Design by Andrew Boudreau

 

I see examples of creatives finding ways to be actionable in the people around me. My friend Nikki Cardona, a photographer & founder of Cuba Analogica just organized a yard sale fundraiser for three organizations, Imaginary Futures, Gaza Emergency Relief Funds and Cuba Analogica. In creating my government primer, I worked with Baltimore-based initiative Design For Black Lives where the organizers aggregated a list of designers willing to do pro-bono work in the name of social justice (thanks Rebecca Wilkinson). Another friend, Sienna Berritto, an event producer for Offline Projects & Cosmic Rhythm, has been making masks, delivering food and is looking to run for city council in the future.
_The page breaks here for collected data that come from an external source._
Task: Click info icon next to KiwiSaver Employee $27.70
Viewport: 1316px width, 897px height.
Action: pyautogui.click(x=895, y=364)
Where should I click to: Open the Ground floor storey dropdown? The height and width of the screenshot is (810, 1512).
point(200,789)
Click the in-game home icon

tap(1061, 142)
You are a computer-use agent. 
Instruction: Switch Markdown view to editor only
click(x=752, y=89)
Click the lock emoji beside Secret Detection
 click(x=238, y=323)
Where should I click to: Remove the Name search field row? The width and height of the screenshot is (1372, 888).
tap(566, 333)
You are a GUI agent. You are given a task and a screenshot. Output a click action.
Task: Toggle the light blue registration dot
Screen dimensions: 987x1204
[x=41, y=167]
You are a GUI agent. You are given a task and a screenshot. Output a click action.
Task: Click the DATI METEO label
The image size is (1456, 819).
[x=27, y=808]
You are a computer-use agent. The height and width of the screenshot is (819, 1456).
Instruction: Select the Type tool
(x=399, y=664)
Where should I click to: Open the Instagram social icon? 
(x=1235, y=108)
Myself and other friends are participating in neighborhood mutual aids, an idea that’s become widespread after the pandemic shutdown. You can find your niche and use your creative skillset in ways that will be mutually invigorating for you.  

I don’t expect the career politicians we lean heavily on to have the capacity for the imagination needed for a better future. Politicians’ time should be spent civically engaging. It’s a politician’s job to listen to the people they represent (many have failed at even that). Artists and other creatives spend time learning to manifest the ideas in their head into whatever form of art they practice. It is creatives who have built the muscle for imagination and the ability to problem-solve, turning abstract ideas into reality. That skillset can be used directly in efforts to change our world, not just creating art around it. 

While we’re all checking in with our definitions of existential meaning during this moment, make sure to be thinking about adopting or emphasizing the imperative for revolution behind creativity and artistry. We need to shed the capitalist ideals, the fallacy of the “did-it-all-on-my-own” style of thinking that molds so many of our artistic journeys. Art doesn’t supersede life. Art is a consequence of life, and society doesn’t need more good artists who are bad at being decent humans.